All posts

How Garbage Collection Works — A History of GC and Language Strategies

A deep dive into garbage collection from the ground up. Covering reference counting, tracing GC, generational GC, and concurrent GC — tracing the evolution of GC technology and comparing strategies across major languages. Includes an interactive tri-color mark-and-sweep visualization.

GCRuntimeGoJavaPython

Memory management is an unavoidable challenge in programming. In C/C++, developers must manually call malloc/free, but most modern languages rely on a garbage collector (GC) to automatically reclaim memory.

This article covers GC fundamentals — from basic concepts to algorithm evolution, write barrier mechanics, and how major languages implement their GC strategies, all with concrete examples.

Why Do We Need GC?

Manual memory management leads to two classic categories of bugs.

Memory Leaks

Forgetting to free unused memory causes the program's memory usage to grow without bound, eventually crashing with an OOM (Out of Memory) error.

void leak_example() {
    char *buf = malloc(1024);
    // use buf for processing...
    if (error) return;  // ← forgot to free(buf) before return!
    free(buf);
}

In this example, when error is true, free is never called and 1024 bytes leak. In long-running server applications, this is a fatal problem.

Dangling Pointers

Prematurely freeing memory that's still in use causes Use-After-Free bugs.

void dangling_example() {
    char *a = malloc(64);
    char *b = a;  // a and b point to the same memory
    free(a);
    // b still points to freed memory (dangling pointer)
    strcpy(b, "hello");  // Undefined behavior! Crash or security vulnerability
}

GC fundamentally solves both problems. Developers no longer need to specify when to free memory, dramatically improving program safety and productivity.

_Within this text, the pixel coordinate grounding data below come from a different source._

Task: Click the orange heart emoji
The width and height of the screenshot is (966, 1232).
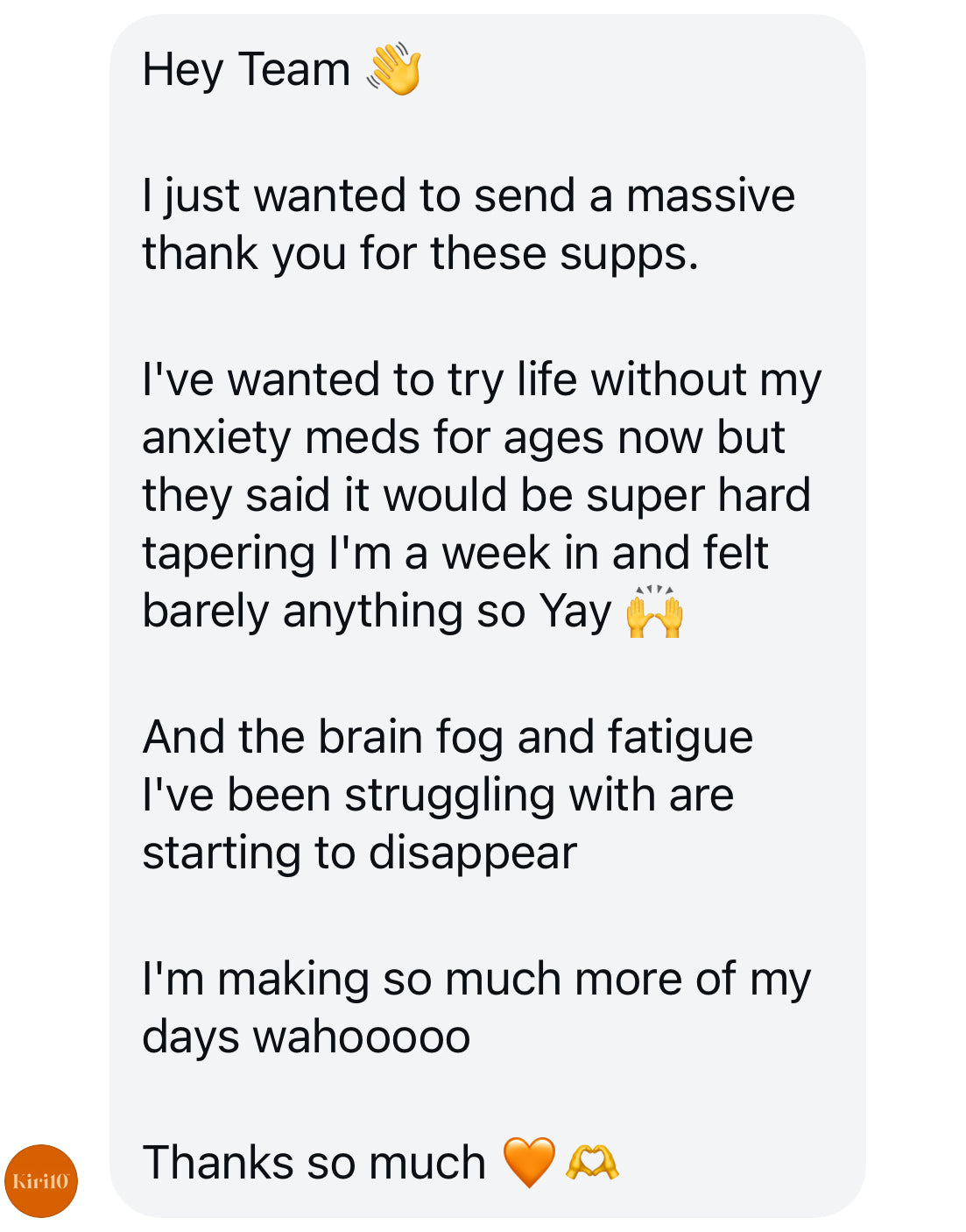Action: (529, 1162)
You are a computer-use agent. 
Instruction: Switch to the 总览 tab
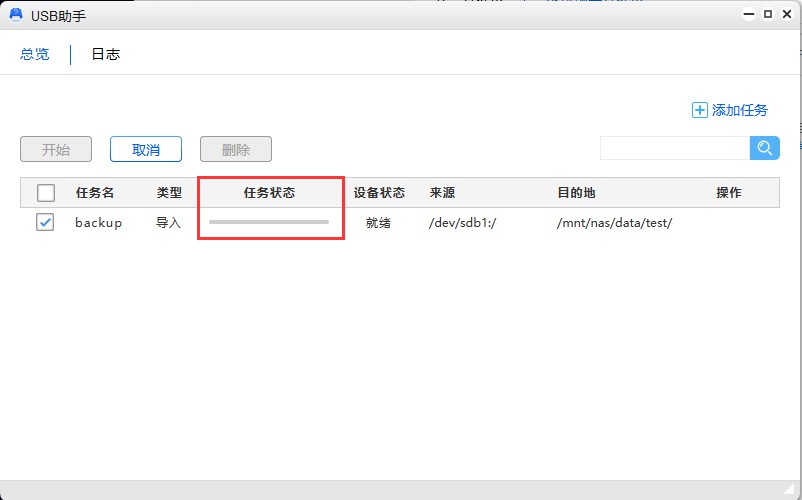tap(35, 54)
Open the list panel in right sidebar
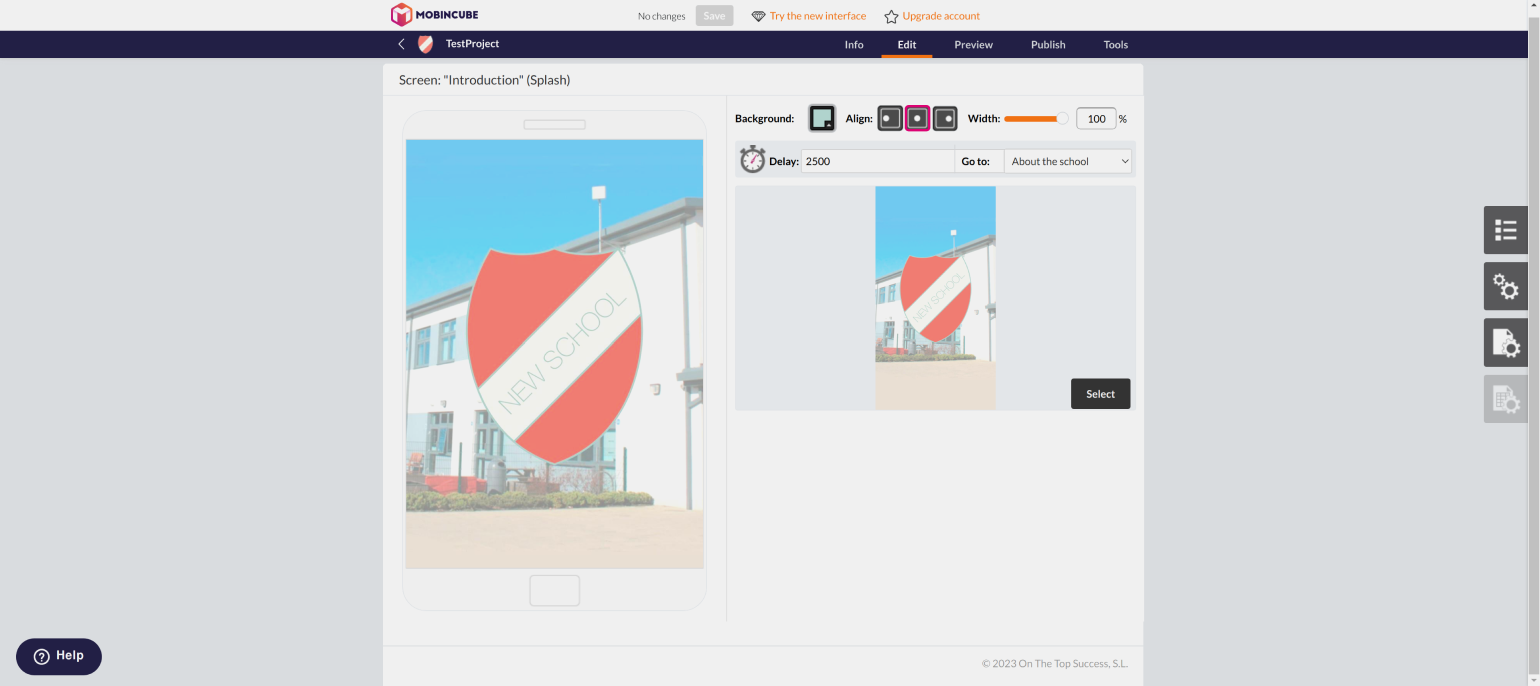The image size is (1540, 686). 1505,230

GC was invented by John McCarthy in 1959 for Lisp. It's a technology with over 67 years of history, during which many algorithms have been developed and refined.

Fundamental GC Strategies

GC algorithms fall into two major families: reference counting and tracing.

Garbage CollectionReference CountingTracing GCMark & SweepMark-CompactCopying GCGenerationalIncrementalConcurrent

⮳ Generational, incremental, and concurrent are orthogonal optimization strategies that can combine with any tracing algorithm. For example, Java’s young generation uses copying GC, not mark & sweep. The diagram above is a simplified overview of common combinations.

Reference Counting

Each object maintains a counter tracking how many references point to it. The counter is incremented when a new reference is created and decremented when a reference is removed. When the counter reaches zero, the object is immediately freed.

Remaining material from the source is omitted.